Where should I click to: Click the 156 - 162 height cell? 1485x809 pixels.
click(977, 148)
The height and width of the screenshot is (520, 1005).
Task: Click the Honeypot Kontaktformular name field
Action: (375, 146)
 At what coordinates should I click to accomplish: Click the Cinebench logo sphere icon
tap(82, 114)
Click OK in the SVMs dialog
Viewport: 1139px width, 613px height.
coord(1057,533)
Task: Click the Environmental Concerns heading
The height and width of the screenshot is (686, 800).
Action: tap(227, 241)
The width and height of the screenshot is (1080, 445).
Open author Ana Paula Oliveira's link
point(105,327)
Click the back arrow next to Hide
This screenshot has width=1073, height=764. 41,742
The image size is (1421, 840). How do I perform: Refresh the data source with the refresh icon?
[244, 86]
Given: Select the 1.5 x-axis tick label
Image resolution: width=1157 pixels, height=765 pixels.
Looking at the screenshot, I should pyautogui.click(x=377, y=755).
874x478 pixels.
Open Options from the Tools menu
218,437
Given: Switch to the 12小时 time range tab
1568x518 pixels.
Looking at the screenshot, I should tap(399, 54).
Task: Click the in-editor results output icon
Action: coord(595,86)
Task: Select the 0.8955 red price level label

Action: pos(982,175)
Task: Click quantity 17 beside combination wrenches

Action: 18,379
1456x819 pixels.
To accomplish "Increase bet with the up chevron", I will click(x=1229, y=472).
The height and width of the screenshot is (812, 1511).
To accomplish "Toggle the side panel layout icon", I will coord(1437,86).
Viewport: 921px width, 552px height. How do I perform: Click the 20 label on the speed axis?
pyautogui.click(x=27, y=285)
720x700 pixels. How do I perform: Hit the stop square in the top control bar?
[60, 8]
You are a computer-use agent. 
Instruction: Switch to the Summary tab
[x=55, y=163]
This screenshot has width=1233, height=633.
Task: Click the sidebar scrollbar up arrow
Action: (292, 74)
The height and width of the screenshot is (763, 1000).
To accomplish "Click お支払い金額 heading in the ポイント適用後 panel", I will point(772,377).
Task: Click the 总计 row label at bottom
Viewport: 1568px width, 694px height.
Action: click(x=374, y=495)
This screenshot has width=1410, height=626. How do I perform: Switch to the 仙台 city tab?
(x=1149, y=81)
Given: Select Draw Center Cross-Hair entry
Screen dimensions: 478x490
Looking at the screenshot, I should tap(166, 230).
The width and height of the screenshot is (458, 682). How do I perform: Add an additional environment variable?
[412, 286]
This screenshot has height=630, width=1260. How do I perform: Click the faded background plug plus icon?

TASK DETAILS: Return the material in its entirety, word for word.

TASK OUTPUT:
Where should I click to: Click the 156 - 162 height cell? 1485x809 pixels.
click(977, 148)
The height and width of the screenshot is (520, 1005).
Task: Click the Honeypot Kontaktformular name field
Action: (375, 146)
 At what coordinates should I click to accomplish: Click the Cinebench logo sphere icon
tap(82, 114)
Click OK in the SVMs dialog
Viewport: 1139px width, 613px height.
coord(1057,533)
Task: Click the Environmental Concerns heading
The height and width of the screenshot is (686, 800).
Action: tap(227, 241)
The width and height of the screenshot is (1080, 445).
Open author Ana Paula Oliveira's link
point(105,327)
Click the back arrow next to Hide
This screenshot has width=1073, height=764. 41,742
The image size is (1421, 840). How do I perform: Refresh the data source with the refresh icon?
[244, 86]
Given: Select the 1.5 x-axis tick label
Image resolution: width=1157 pixels, height=765 pixels.
Looking at the screenshot, I should pyautogui.click(x=377, y=755).
874x478 pixels.
Open Options from the Tools menu
218,437
Given: Switch to the 12小时 time range tab
1568x518 pixels.
Looking at the screenshot, I should tap(399, 54).
Task: Click the in-editor results output icon
Action: coord(595,86)
Task: Select the 0.8955 red price level label

Action: pos(982,175)
Task: Click quantity 17 beside combination wrenches

Action: 18,379
1456x819 pixels.
To accomplish "Increase bet with the up chevron", I will click(x=1229, y=472).
The height and width of the screenshot is (812, 1511).
To accomplish "Toggle the side panel layout icon", I will coord(1437,86).
Viewport: 921px width, 552px height. How do I perform: Click the 20 label on the speed axis?
pyautogui.click(x=27, y=285)
720x700 pixels. How do I perform: Hit the stop square in the top control bar?
[60, 8]
You are a computer-use agent. 
Instruction: Switch to the Summary tab
[x=55, y=163]
This screenshot has width=1233, height=633.
Task: Click the sidebar scrollbar up arrow
Action: (292, 74)
The height and width of the screenshot is (763, 1000).
To accomplish "Click お支払い金額 heading in the ポイント適用後 panel", I will point(772,377).
Task: Click the 总计 row label at bottom
Viewport: 1568px width, 694px height.
Action: click(x=374, y=495)
This screenshot has width=1410, height=626. How do I perform: Switch to the 仙台 city tab?
(x=1149, y=81)
Given: Select Draw Center Cross-Hair entry
Screen dimensions: 478x490
Looking at the screenshot, I should tap(166, 230).
The width and height of the screenshot is (458, 682). How do I perform: Add an additional environment variable?
[412, 286]
This screenshot has height=630, width=1260. How do I perform: Click the faded background plug plus icon?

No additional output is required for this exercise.